Little blue penguins on the mend after oil spill

When an oil spill hits the news, the images of environmental devastation are often soon followed by more optimistic pictures of people cleaning and rehabilitating wildlife. But some critics have called the effectiveness of these recovery efforts into question.

To find out whether the cost justifies the conservation value, researchers need to know how well rehabilitated animals fare after release. In a recent study, a team in New Zealand found that penguins cleaned up after a 2011 oil spill now appear to be diving normally — a hopeful sign for their long-term recovery.

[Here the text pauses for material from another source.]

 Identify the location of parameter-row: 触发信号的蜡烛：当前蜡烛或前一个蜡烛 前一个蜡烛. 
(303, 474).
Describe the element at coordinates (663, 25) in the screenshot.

The spill released more than 300 tonnes of oil at Astrolabe Reef off the coast of New Zealand. In response, people rehabilitated 383 little blue penguins — diminutive birds that measure less than 1.5 feet tall — and released 347 with implanted microchips back into the wild. Follow-up research showed that the treated penguins had survival rates similar to those of other penguins in the area that had not been oiled or rehabilitated.

In the new study, the researchers wanted to investigate the birds’ foraging behavior. The team caught 10 rehabilitated penguins, as well as 10 that had not been oiled or rehabilitated, and fitted them with tracking devices. The devices could detect how frequently the animals dived, how deep, and whether the shapes of the dives resembled a V, U, or W.

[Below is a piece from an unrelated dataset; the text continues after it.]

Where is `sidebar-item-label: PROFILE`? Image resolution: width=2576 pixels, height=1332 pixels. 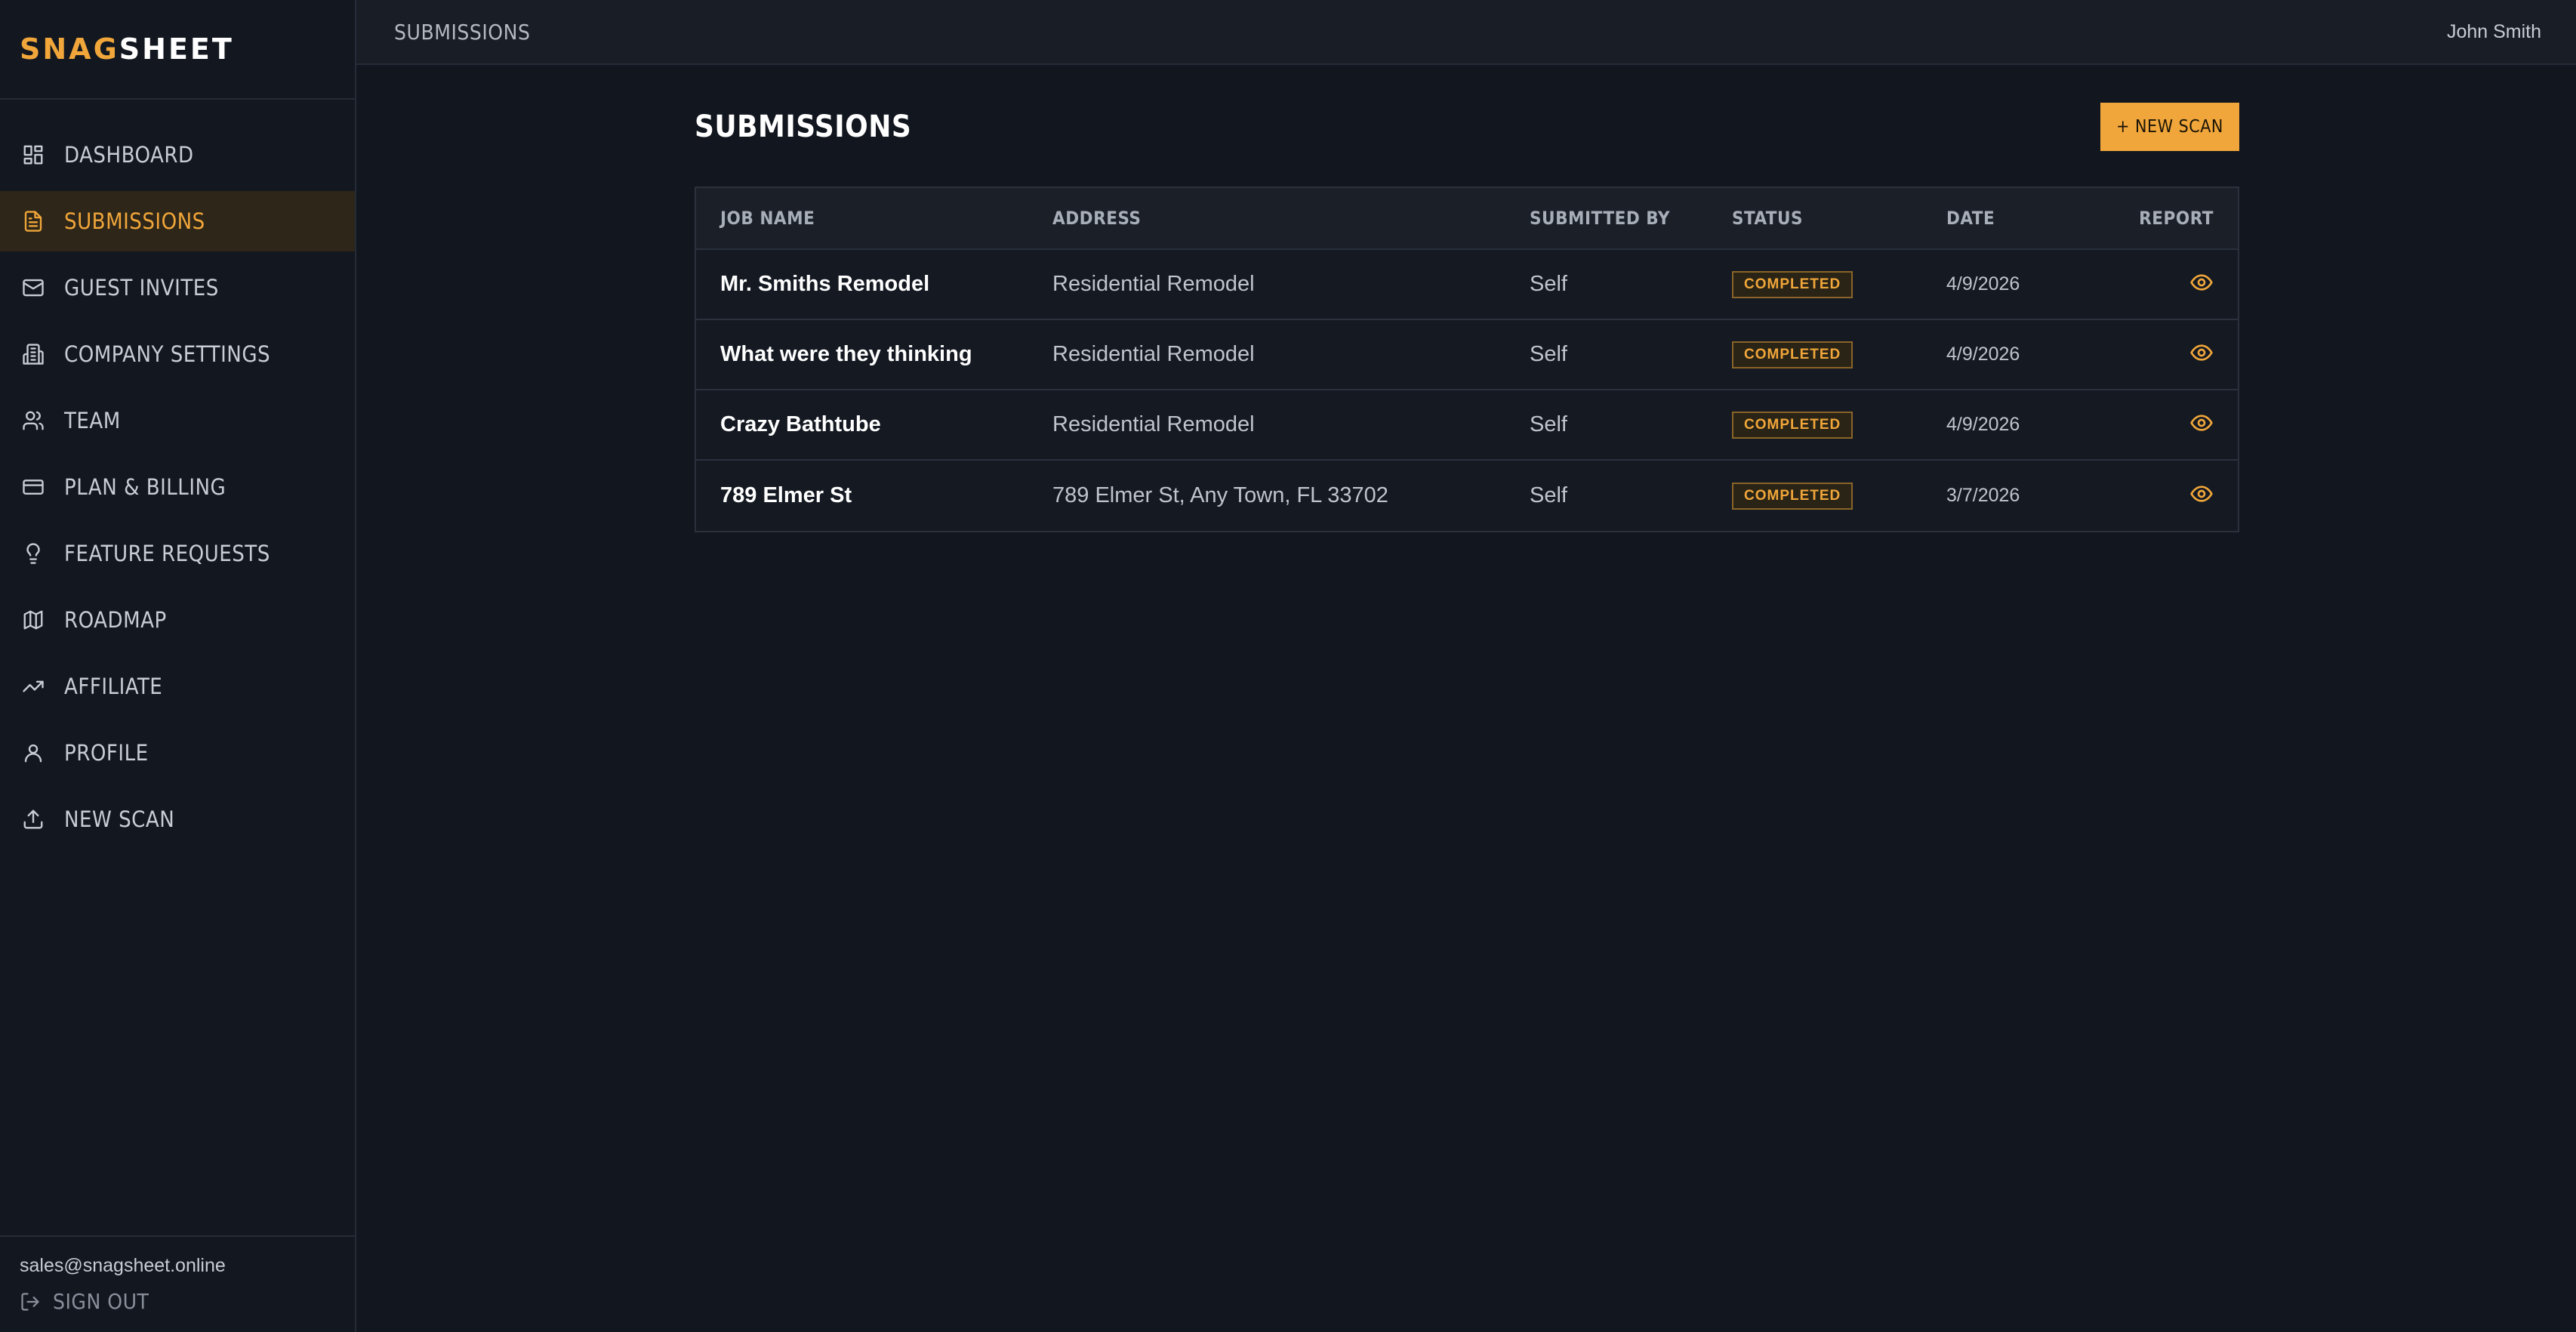 sidebar-item-label: PROFILE is located at coordinates (106, 753).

The team managed to gather data on 24,508 dives from 14 of the penguins. A typical foraging trip was about 13 hours long, and the birds dived an average of 131 times per hour. The rehabilitated and non-rehabilitated penguins showed similar diving patterns.

The researchers also collected six feathers from each penguin and analyzed the carbon and nitrogen content. The rehabilitated and non-rehabilitated birds’ feathers had similar chemical signatures, suggesting that the two groups of penguins were eating the same types of prey. So the clean-up effort “appears effective,” the authors write, “and helps justify the rehabilitation of oiled wildlife across the world.” Roberta Kwok | 15 October 2015

Source: Chilvers, B.L. et al. 2015. Diving behaviour of wildlife impacted by an oil spill: A clean-up and rehabilitation success? Marine Pollution Bulletin doi: 10.1016/j.marpolbul.2015.09.019.

Image © Stanislav Fosenbauer | Shutterstock



  • Larry Wilhelmsen October 21, 2015 at 8:57 am

    Maybe I missed something. The conclusion I got was that the special treatment of the birds made little difference so why should we make the special effort and have cleaning waste to treat? Job security I guess.


  • Jenni October 21, 2015 at 12:30 pm

    The study conclusion was that after the birds were cleaned and released, they were able to go back to their normal behaviors just as well as birds who didn’t get oiled at all. Therefore the costs are justified because the cleaned animals can survive. However, 14 penguins isn’t a very big sample size and you’d probably want to follow the animals longer to see if any difference shows up long-term, but if it isn’t going on already that research will likely come about because of this study.